## EXERCISE INPUTS

______

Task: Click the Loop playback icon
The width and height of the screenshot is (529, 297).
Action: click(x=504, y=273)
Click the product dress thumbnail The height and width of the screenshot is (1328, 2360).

______

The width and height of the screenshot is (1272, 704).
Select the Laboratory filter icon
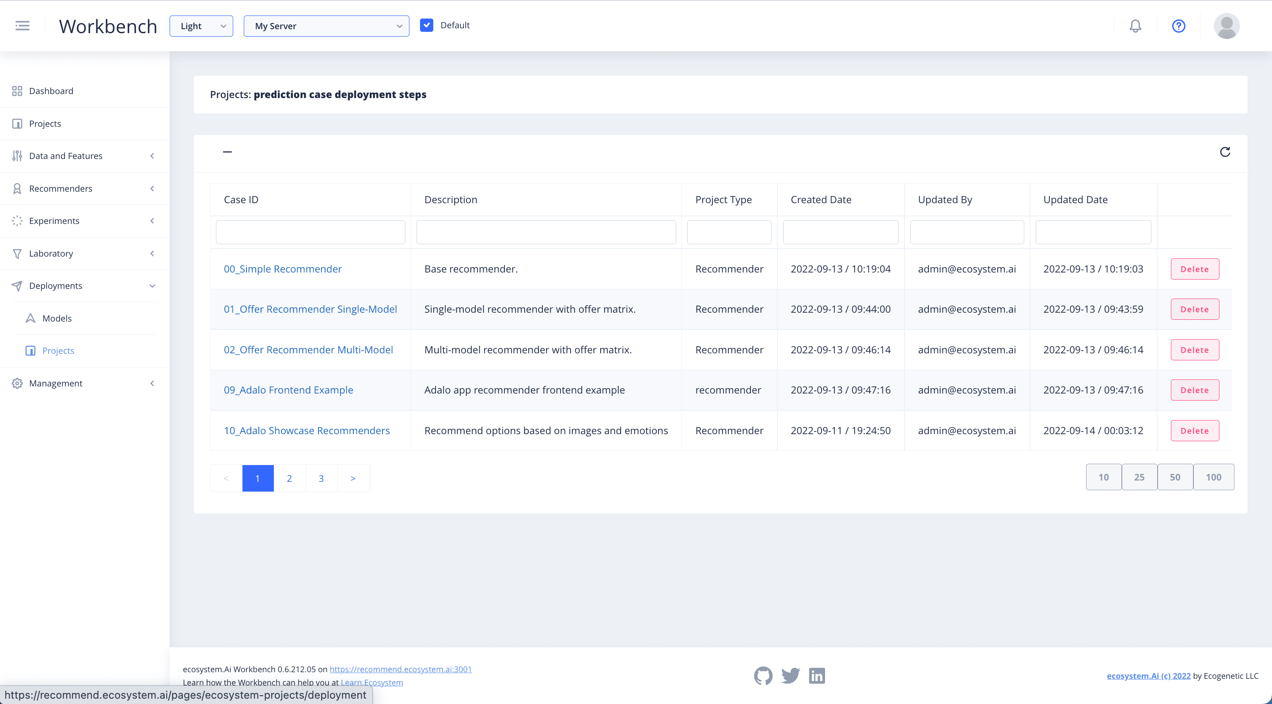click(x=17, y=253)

______

## WHAT THE EXERCISE ASKS
In the listing above, find the line with "Task: Click the Loop playback icon" and the line with "Click the product", then reproduce both and every line between them exactly.

## FINAL ANSWER
Task: Click the Loop playback icon
The width and height of the screenshot is (529, 297).
Action: click(x=504, y=273)
Click the product dress thumbnail The height and width of the screenshot is (1328, 2360).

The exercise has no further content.